__Document passage__

= = = =

Bug 1462121

Summary: [GNFS+EC] Unable to release the lock when the other client tries to acquire the lock on the same file
Product: [Community] GlusterFS Reporter: Pranith Kumar K <pkarampu>
Component: disperseAssignee: bugs <bugs>
Status: CLOSED CURRENTRELEASE QA Contact:
Severity: unspecified Docs Contact:
Priority: urgent    
Version: 3.11CC: amukherj, aspandey, bugs, jthottan, msaini, pkarampu, rhinduja, sheggodu
Target Milestone: ---Keywords: Triaged
Target Release: ---   
Hardware: Unspecified   
OS: Unspecified   
Whiteboard:
Fixed In Version: glusterfs-3.11.1 Doc Type: If docs needed, set a value
Doc Text:
Story Points: ---
Clone Of: 1455049 Environment:
Last Closed: 2017-06-28 18:32:55 UTC Type: Bug
Regression: --- Mount Type: ---
Documentation: --- CRM:
Verified Versions: Category: ---
oVirt Team: --- RHEL 7.3 requirements from Atomic Host:
Cloudforms Team: --- Target Upstream Version:
Embargoed:
Bug Depends On: 1455049    
Bug Blocks: 1411338, 1444515    

Comment 1 Pranith Kumar K 2017-06-16 08:59:48 UTC
Steps to Reproduce:
1.Create a 6 Node gluster
2.Create an EC volume 2 x (4 + 2).Enable GNFS on the volume
3.Mount the volume to 2 clients.
4.Create a file say file1 of 512 bytes from client 1
5.Now take the lock on the same file from client1
6.Try taking the lock on the same file from client2.(Lock will not be granted for client 2 because it is already held by client 1)
7.Now release the lock from client 1

Client 1:
-----
[root@dhcp37-192 home]# ./a.out /mnt/disperse/file1 
opening /mnt/disperse/file1
opened; hit Enter to lock... 
locking
locked; hit Enter to write... 
Write succeeeded 
locked; hit Enter to unlock... 
unlocking
-----

Client 2
-----
[root@dhcp37-142 home]# ./a.out /mnt/disperse1/file1 
opening /mnt/disperse1/file1
opened; hit Enter to lock... 
locking
-----

Actual results:
It unable to release the lock from file and gets hang

Expected results:
It should able to release the lock from client1

Comment 2 Worker Ant 2017-06-16 09:35:01 UTC
REVIEW: https://review.gluster.org/17556 (cluster/ec: lk shouldn't be a transaction) posted (#1) for review on release-3.11 by Pranith Kumar Karampuri (pkarampu)

= = = =

__Data excerpts__
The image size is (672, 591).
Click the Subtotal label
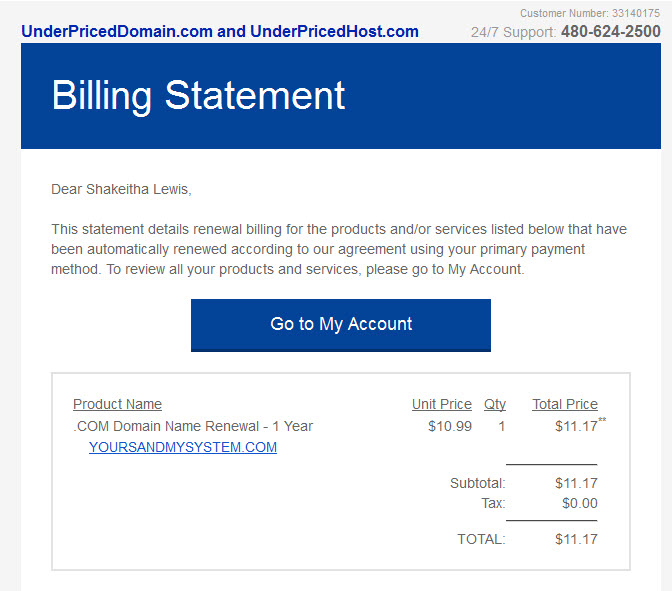[478, 483]
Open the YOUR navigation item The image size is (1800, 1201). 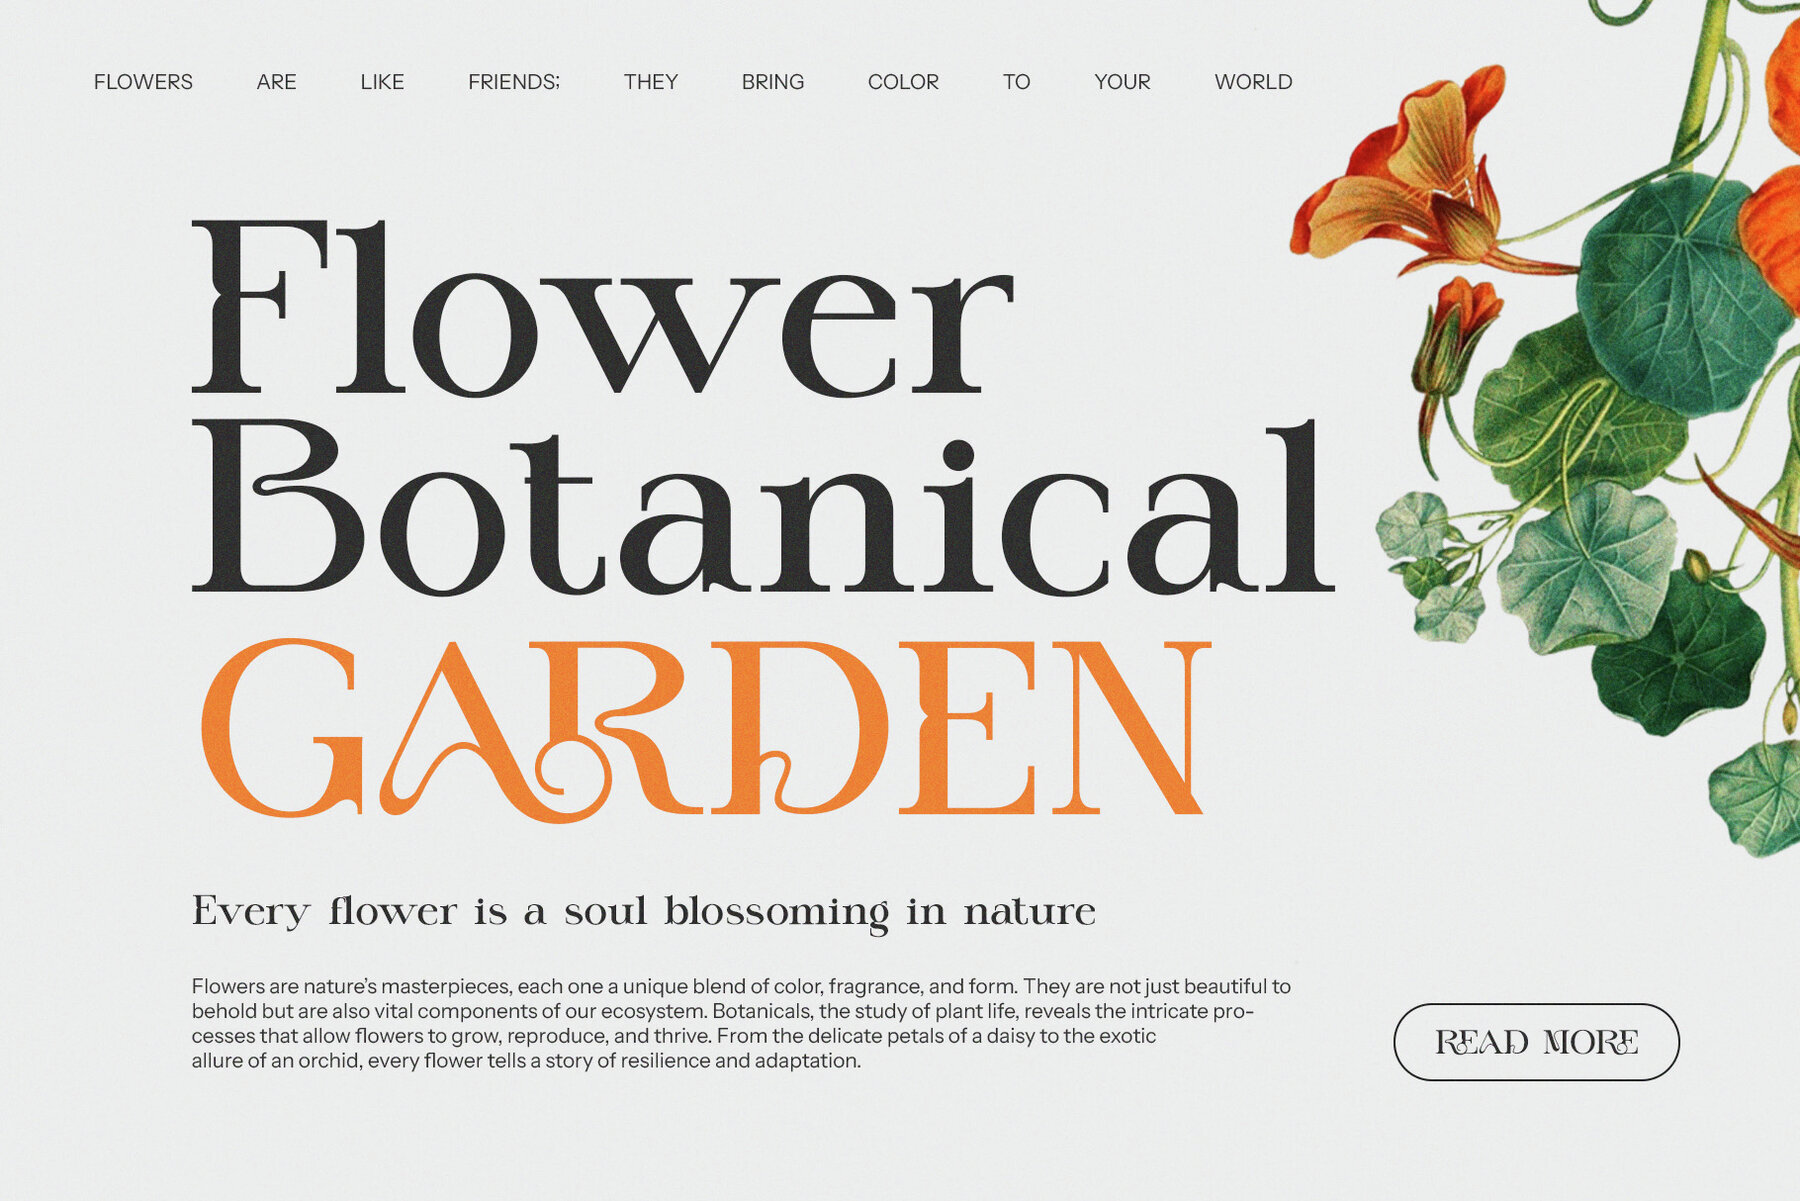click(1122, 82)
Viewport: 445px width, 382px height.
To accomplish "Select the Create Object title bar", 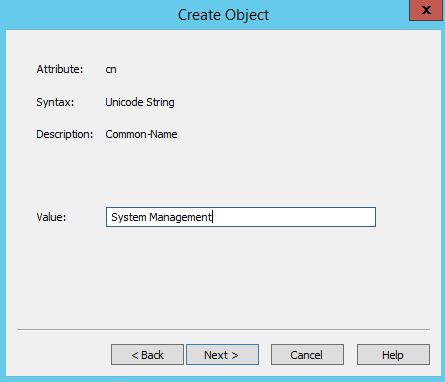I will [x=207, y=15].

= = = =

__Tasks to carry out__
• a. In the bug report, which GlusterFS version is given as the version that contains the fix?
• b. Write out the stretch of the bug report from "Comment 1 Pranith" through "by client 1)".

__Written responses__
• a. glusterfs-3.11.1

• b.
Comment 1 Pranith Kumar K 2017-06-16 08:59:48 UTC
Steps to Reproduce:
1.Create a 6 Node gluster
2.Create an EC volume 2 x (4 + 2).Enable GNFS on the volume
3.Mount the volume to 2 clients.
4.Create a file say file1 of 512 bytes from client 1
5.Now take the lock on the same file from client1
6.Try taking the lock on the same file from client2.(Lock will not be granted for client 2 because it is already held by client 1)